Eran la prueba de su depresión, de su desesperanza. Para librarlo de ella no faltaba quien de la familia le dijera que ya vería, pronto iba a aliviarse, sobre todo si se apegaba a los tratamientos que le imponían los médicos en turno. Por ciertas conversaciones que escuchó, Consuelo supo que los padres de Rodolfo poco a poco iban perdiendo la esperanza de que caminara; sin embargo, lo disimulaban demostrando una fe ciega ante una nueva medicina o un régimen distinto.

Era admirable la entereza que mostraba Elena ante su hijo. Con frecuencia le pedía que imaginara todo lo que iban a hacer los tres juntos cuando él recobrara la fuerza en las piernas y ya sano regresaran a su casa en Tampico. La idea de que Rodolfo pudiera irse entristecía a Consuelo y hasta llegó a desear que nunca se aliviara. Espera que donde él se encuentre la perdone y comprenda lo que en tan poco tiempo llegó a significar para ella: el hermano que nunca tuvo.

Si Elena resulta digna de la mayor admiración no lo es menos la actitud de Juvencio. Conmueve recordar con qué entusiasmo le ofrecía a Rodolfo premios a sus esfuerzos para cuando sanara llevándolo a conocer la nieve o de excursión a la montaña o adonde él quisiera, con tal de verlo feliz. Feliz significaba de pie, corriendo, saltando como los demás niños.

Al paso del tiempo la situación se complicó. Juvencio tuvo que malvender su casa de Tampico para sortear los gastos de su manutención y los tratamientos de Rodolfo. Elena puso en la puerta de la casa un letrero ofreciéndose como costurera. Eso le permitiría ganar un poco sin alejarse de Rodolfo.

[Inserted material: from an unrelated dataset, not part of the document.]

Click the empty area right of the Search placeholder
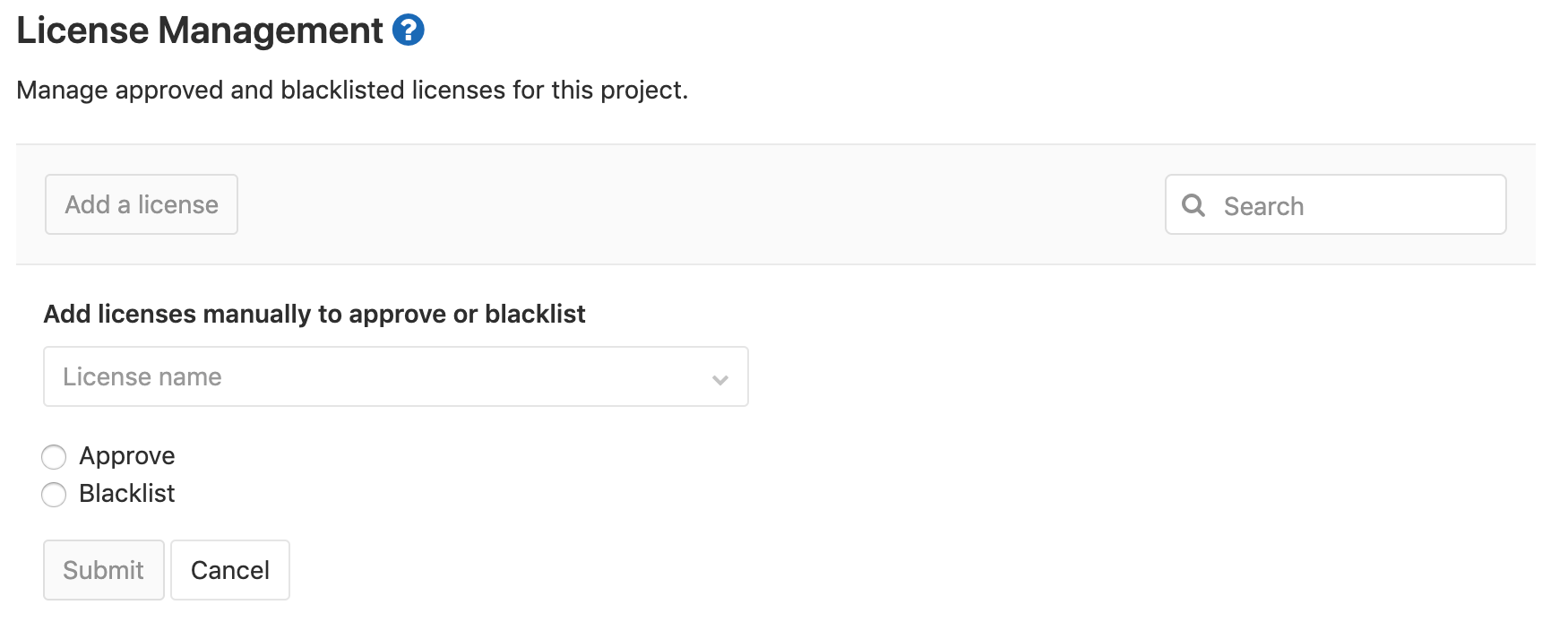The image size is (1568, 622). pos(1407,205)
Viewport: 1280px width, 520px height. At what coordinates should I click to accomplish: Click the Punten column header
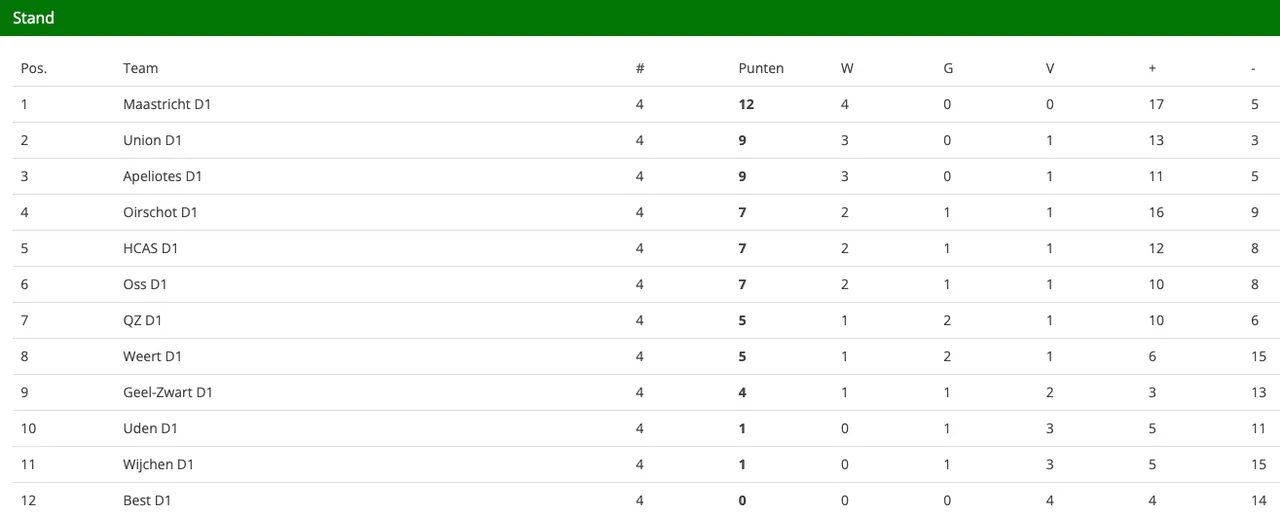click(761, 68)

Para Consuelo la situación también era difícil, entre otras cosas porque empezó a sentirse culpable de estar sana, ir a la escuela, tener invitaciones para las fiestas mientras que Rodolfo permanecía estancado en el mismo sitio y viviendo la vida sólo a través de lo que ella le contaba.

Llegó diciembre. Por razones de la fecha se suspendieron momentáneamente las visitas de Rodolfo al médico que, por cierto, había sido más eficaz que los anteriores, o al menos eso creía la familia. En la casa no se hablaba más que de los progresos de Rodolfo. Aquellos días fueron una tregua. Hicieron planes para la cena de Navidad, hablaron de los paseos y los regalos. Consuelo pidió una muñeca. Rodolfo nada. Juvencio le prometió un regalo sorpresa.

Consuelo no olvida el sigilo con que la noche del 22 de diciembre Juvencio entró en la sala con una caja envuelta en celofán y un gran moño rojo. La niña le preguntó qué contenía. Un tren eléctrico. Cuando ya esté bien, mi hijo va a cumplir mi sueño de llevarlo a viajar por todas partes.

Rodolfo nunca alcanzó la mejoría tantas veces prometida. Su segundo viaje fue el último. La mañana del 23 lo encontraron muerto en su cama. Consuelo no quiere recordar la forma en que se quitó la vida. Impuso el vacío y un silencio que se prolongó mucho tiempo después del entierro.

Aquella Navidad fue muy oscura. No hubo cena y el único regalo junto al árbol fue la caja envuelta en celofán con un moño que al cabo del tiempo Consuelo sigue viendo rojo, encarnado como la sangre de Rodolfo: su primito enfermo, su hermano menor.